# [What to do]
This exercise calls for every record to be set down again, exactly and in full.

Stored items:
=== Begin Enclosure ===

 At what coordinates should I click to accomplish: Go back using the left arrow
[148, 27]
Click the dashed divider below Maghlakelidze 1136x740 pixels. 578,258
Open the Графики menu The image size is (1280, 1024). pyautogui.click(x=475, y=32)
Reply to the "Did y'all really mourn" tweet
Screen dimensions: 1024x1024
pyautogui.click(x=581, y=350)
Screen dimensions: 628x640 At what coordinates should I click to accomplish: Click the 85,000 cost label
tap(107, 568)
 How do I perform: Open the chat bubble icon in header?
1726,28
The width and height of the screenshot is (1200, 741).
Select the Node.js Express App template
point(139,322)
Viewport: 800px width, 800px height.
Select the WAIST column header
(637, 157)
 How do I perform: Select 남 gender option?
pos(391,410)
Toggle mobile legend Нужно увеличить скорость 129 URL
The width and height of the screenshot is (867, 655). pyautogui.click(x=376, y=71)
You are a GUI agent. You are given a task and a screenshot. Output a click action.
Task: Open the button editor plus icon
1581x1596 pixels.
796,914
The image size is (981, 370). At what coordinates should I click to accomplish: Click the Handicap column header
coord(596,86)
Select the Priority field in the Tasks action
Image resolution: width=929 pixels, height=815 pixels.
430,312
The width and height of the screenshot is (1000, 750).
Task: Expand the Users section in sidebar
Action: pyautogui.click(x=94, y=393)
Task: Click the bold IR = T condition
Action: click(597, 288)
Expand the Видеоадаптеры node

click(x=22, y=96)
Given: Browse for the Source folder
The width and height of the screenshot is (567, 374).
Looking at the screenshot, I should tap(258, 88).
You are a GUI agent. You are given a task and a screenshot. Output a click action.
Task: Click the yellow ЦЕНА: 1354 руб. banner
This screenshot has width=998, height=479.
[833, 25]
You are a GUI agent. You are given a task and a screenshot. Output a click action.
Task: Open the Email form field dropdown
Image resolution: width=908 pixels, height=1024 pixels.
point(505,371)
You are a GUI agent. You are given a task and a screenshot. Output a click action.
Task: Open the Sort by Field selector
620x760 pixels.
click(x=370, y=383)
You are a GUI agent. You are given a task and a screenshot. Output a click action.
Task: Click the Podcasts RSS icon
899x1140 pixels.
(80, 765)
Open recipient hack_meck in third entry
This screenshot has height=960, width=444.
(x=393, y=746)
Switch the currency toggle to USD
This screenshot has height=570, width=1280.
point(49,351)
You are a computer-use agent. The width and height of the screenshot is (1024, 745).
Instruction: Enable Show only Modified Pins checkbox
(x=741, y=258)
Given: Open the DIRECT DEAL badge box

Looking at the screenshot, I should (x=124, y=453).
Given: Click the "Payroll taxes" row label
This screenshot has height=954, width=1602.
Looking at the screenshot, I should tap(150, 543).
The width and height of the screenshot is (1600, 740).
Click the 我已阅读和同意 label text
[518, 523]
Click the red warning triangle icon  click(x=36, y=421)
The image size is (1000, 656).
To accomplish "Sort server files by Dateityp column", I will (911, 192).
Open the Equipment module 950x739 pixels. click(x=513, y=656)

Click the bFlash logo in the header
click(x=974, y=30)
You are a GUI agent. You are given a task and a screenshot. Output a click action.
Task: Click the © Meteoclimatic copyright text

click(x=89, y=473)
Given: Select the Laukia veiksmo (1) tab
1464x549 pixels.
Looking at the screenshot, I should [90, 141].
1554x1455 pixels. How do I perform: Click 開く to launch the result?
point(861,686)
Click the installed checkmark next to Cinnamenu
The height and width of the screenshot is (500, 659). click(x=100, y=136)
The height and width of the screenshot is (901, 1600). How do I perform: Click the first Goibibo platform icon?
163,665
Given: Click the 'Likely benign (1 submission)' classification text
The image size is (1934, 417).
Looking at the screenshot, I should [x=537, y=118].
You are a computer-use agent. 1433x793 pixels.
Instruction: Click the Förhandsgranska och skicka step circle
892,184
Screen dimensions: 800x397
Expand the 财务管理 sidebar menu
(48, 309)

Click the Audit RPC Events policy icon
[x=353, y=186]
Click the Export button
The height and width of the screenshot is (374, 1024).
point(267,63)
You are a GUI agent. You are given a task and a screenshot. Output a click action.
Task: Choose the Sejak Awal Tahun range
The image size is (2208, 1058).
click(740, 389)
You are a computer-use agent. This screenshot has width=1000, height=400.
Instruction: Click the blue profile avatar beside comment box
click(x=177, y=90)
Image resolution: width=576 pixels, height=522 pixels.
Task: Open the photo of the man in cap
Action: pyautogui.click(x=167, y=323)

=== End Enclosure ===

# [Task solution]
 At what coordinates should I click to accomplish: Go back using the left arrow
[148, 27]
Click the dashed divider below Maghlakelidze 1136x740 pixels. 578,258
Open the Графики menu The image size is (1280, 1024). pyautogui.click(x=475, y=32)
Reply to the "Did y'all really mourn" tweet
Screen dimensions: 1024x1024
pyautogui.click(x=581, y=350)
Screen dimensions: 628x640 At what coordinates should I click to accomplish: Click the 85,000 cost label
tap(107, 568)
 How do I perform: Open the chat bubble icon in header?
1726,28
The width and height of the screenshot is (1200, 741).
Select the Node.js Express App template
point(139,322)
Viewport: 800px width, 800px height.
Select the WAIST column header
(637, 157)
 How do I perform: Select 남 gender option?
pos(391,410)
Toggle mobile legend Нужно увеличить скорость 129 URL
The width and height of the screenshot is (867, 655). pyautogui.click(x=376, y=71)
You are a GUI agent. You are given a task and a screenshot. Output a click action.
Task: Open the button editor plus icon
1581x1596 pixels.
796,914
The image size is (981, 370). At what coordinates should I click to accomplish: Click the Handicap column header
coord(596,86)
Select the Priority field in the Tasks action
Image resolution: width=929 pixels, height=815 pixels.
430,312
The width and height of the screenshot is (1000, 750).
Task: Expand the Users section in sidebar
Action: pyautogui.click(x=94, y=393)
Task: Click the bold IR = T condition
Action: click(597, 288)
Expand the Видеоадаптеры node

click(x=22, y=96)
Given: Browse for the Source folder
The width and height of the screenshot is (567, 374).
Looking at the screenshot, I should tap(258, 88).
You are a GUI agent. You are given a task and a screenshot. Output a click action.
Task: Click the yellow ЦЕНА: 1354 руб. banner
This screenshot has width=998, height=479.
[833, 25]
You are a GUI agent. You are given a task and a screenshot. Output a click action.
Task: Open the Email form field dropdown
Image resolution: width=908 pixels, height=1024 pixels.
point(505,371)
You are a GUI agent. You are given a task and a screenshot. Output a click action.
Task: Open the Sort by Field selector
620x760 pixels.
click(x=370, y=383)
You are a GUI agent. You are given a task and a screenshot. Output a click action.
Task: Click the Podcasts RSS icon
899x1140 pixels.
(80, 765)
Open recipient hack_meck in third entry
This screenshot has height=960, width=444.
(x=393, y=746)
Switch the currency toggle to USD
This screenshot has height=570, width=1280.
point(49,351)
You are a computer-use agent. The width and height of the screenshot is (1024, 745).
Instruction: Enable Show only Modified Pins checkbox
(x=741, y=258)
Given: Open the DIRECT DEAL badge box

Looking at the screenshot, I should (x=124, y=453).
Given: Click the "Payroll taxes" row label
This screenshot has height=954, width=1602.
Looking at the screenshot, I should tap(150, 543).
The width and height of the screenshot is (1600, 740).
Click the 我已阅读和同意 label text
[518, 523]
Click the red warning triangle icon  click(x=36, y=421)
The image size is (1000, 656).
To accomplish "Sort server files by Dateityp column", I will (911, 192).
Open the Equipment module 950x739 pixels. click(x=513, y=656)

Click the bFlash logo in the header
click(x=974, y=30)
You are a GUI agent. You are given a task and a screenshot. Output a click action.
Task: Click the © Meteoclimatic copyright text

click(x=89, y=473)
Given: Select the Laukia veiksmo (1) tab
1464x549 pixels.
Looking at the screenshot, I should [90, 141].
1554x1455 pixels. How do I perform: Click 開く to launch the result?
point(861,686)
Click the installed checkmark next to Cinnamenu
The height and width of the screenshot is (500, 659). click(x=100, y=136)
The height and width of the screenshot is (901, 1600). How do I perform: Click the first Goibibo platform icon?
163,665
Given: Click the 'Likely benign (1 submission)' classification text
The image size is (1934, 417).
Looking at the screenshot, I should [x=537, y=118].
You are a computer-use agent. 1433x793 pixels.
Instruction: Click the Förhandsgranska och skicka step circle
892,184
Screen dimensions: 800x397
Expand the 财务管理 sidebar menu
(48, 309)

Click the Audit RPC Events policy icon
[x=353, y=186]
Click the Export button
The height and width of the screenshot is (374, 1024).
point(267,63)
You are a GUI agent. You are given a task and a screenshot. Output a click action.
Task: Choose the Sejak Awal Tahun range
The image size is (2208, 1058).
click(740, 389)
You are a computer-use agent. This screenshot has width=1000, height=400.
Instruction: Click the blue profile avatar beside comment box
click(x=177, y=90)
Image resolution: width=576 pixels, height=522 pixels.
Task: Open the photo of the man in cap
Action: pyautogui.click(x=167, y=323)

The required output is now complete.